Among the many ideas competing for dollars in the Baltimore school system's 2006-2007 budget is a proposal to provide summer school classes to nearly one-third of city students. That's more than the system was able to accommodate last year, but this summer's students will likely spend fewer hours in class. That would be an unfortunate trade-off. Like early childhood education, summer learning opportunities are no longer a luxury for the few, but should be made available to all students.

Studies have shown that all students lose more than two months in math computation during the summer. Low-income students also lose about two months in reading comprehension and word recognition, while middle-income students experience minimal gains in reading performance during the summer. Once regular classes start again, teachers might spend the first four to six weeks going back over material their students did not retain.

That's hardly efficient or cost-effective. While the school calendar has barely changed in decades, expectations for students have changed dramatically in recent years. With increasing emphasis on annual assessments, starting in the early grades, students and school systems simply cannot afford to spend six to eight weeks idling in the summer. Researchers also point to the cumulative effect of summer learning loss as a key reason why in-school achievement gaps are widening among students of different family incomes.

As Baltimore school officials prepare the 2006-2007 budget, they are tentatively looking to spend about $8.2 million to provide four hours of summer school classes to about 27,400 elementary and middle school students over four weeks. Last year, only about 13,000 students attended summer school, but they were mostly in full-day programs.

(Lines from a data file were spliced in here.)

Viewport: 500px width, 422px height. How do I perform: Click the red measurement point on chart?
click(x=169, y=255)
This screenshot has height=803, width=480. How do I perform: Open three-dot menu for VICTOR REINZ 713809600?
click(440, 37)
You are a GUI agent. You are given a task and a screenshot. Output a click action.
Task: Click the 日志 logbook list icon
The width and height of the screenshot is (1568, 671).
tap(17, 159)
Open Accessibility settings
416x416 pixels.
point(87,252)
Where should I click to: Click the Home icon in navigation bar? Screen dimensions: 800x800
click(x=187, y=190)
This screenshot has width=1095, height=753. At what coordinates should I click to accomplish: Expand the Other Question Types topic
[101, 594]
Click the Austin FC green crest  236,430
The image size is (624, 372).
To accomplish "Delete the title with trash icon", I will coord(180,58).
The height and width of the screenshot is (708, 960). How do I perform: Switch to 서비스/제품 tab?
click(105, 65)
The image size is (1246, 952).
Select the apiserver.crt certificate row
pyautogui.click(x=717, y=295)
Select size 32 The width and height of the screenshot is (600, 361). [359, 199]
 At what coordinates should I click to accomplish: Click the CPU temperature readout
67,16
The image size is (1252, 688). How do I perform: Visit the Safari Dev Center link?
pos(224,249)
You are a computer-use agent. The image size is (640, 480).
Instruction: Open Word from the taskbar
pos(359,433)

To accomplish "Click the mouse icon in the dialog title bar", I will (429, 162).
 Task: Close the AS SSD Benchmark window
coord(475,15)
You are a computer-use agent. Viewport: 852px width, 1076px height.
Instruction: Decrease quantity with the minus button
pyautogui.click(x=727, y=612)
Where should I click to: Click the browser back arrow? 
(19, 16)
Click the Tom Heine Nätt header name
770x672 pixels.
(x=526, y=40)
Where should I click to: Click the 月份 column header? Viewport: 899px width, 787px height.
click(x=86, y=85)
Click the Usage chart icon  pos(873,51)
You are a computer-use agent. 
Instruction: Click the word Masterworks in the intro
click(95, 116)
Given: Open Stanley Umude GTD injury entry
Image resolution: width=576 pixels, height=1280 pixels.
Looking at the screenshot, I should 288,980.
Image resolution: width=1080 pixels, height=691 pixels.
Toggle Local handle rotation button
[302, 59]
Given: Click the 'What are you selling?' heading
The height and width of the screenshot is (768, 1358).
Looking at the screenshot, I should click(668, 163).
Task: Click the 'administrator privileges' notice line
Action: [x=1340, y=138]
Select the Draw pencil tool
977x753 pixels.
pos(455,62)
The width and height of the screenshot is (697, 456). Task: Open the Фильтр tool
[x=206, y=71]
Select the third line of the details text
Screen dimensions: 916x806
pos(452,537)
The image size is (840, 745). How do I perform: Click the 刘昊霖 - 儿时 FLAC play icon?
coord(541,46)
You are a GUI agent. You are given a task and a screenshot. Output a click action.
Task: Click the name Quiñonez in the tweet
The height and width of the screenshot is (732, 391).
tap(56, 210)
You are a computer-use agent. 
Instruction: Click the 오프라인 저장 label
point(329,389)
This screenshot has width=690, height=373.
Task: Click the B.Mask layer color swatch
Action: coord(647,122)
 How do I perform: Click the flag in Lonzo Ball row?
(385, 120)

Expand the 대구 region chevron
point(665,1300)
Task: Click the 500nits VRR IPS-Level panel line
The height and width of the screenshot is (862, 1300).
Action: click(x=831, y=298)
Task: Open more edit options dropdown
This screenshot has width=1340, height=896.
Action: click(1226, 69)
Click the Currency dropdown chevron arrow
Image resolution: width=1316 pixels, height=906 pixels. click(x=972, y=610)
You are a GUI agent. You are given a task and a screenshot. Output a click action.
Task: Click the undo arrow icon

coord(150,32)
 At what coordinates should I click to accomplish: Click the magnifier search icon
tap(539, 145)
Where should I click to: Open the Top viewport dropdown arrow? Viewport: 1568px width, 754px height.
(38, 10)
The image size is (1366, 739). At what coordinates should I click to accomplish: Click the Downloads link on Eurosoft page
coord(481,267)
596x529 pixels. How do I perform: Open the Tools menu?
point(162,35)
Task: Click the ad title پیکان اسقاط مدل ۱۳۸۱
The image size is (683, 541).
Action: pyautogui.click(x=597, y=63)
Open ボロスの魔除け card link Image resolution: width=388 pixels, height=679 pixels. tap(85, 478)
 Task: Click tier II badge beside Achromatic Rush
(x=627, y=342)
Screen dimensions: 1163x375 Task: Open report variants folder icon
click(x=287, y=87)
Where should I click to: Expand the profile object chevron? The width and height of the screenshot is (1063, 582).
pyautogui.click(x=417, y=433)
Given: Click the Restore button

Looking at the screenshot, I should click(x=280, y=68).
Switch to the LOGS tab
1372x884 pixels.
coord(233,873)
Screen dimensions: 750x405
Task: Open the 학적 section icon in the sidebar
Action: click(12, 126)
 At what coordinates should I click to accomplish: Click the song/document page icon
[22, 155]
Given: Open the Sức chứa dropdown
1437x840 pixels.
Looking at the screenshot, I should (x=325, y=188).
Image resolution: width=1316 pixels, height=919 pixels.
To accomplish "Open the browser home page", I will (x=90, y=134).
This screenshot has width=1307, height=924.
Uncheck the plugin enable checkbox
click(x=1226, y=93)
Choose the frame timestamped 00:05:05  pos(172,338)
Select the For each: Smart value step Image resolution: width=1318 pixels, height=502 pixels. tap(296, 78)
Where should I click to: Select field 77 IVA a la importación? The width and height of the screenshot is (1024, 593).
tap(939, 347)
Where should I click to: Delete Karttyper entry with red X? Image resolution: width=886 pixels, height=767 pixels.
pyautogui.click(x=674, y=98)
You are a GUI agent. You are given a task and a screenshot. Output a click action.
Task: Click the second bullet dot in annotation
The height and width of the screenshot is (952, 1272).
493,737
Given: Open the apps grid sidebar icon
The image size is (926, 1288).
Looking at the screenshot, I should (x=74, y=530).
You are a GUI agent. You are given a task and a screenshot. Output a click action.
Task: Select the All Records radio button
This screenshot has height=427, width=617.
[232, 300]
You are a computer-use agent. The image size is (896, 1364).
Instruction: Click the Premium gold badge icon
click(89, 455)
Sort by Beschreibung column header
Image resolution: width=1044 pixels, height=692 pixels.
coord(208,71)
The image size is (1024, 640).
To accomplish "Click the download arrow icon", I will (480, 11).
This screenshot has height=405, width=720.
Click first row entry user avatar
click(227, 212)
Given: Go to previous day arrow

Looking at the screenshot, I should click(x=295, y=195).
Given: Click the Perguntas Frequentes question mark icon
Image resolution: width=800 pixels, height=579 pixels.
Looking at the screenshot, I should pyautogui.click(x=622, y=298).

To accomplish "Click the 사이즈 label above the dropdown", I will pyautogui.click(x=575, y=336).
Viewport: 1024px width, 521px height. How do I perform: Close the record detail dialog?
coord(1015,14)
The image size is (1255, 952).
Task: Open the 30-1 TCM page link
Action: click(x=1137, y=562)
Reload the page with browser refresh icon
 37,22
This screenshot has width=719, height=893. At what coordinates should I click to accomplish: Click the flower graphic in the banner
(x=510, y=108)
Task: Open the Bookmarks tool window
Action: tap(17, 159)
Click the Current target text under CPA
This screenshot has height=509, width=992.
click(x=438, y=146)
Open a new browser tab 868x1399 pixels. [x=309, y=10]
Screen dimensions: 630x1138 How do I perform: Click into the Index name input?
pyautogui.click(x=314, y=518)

Ideally, all Baltimore students, from kindergarten through high school, would be able to attend summer classes for six to eight hours and for at least four weeks - and a long-term plan is being developed to provide summer classes to all students by 2010. That's something that the greater Baltimore community - including the city, the state, community-based groups, businesses and philanthropic organizations - should rally to support, with financial and program resources. Summer school should not be a win-or-lose proposition for students each year.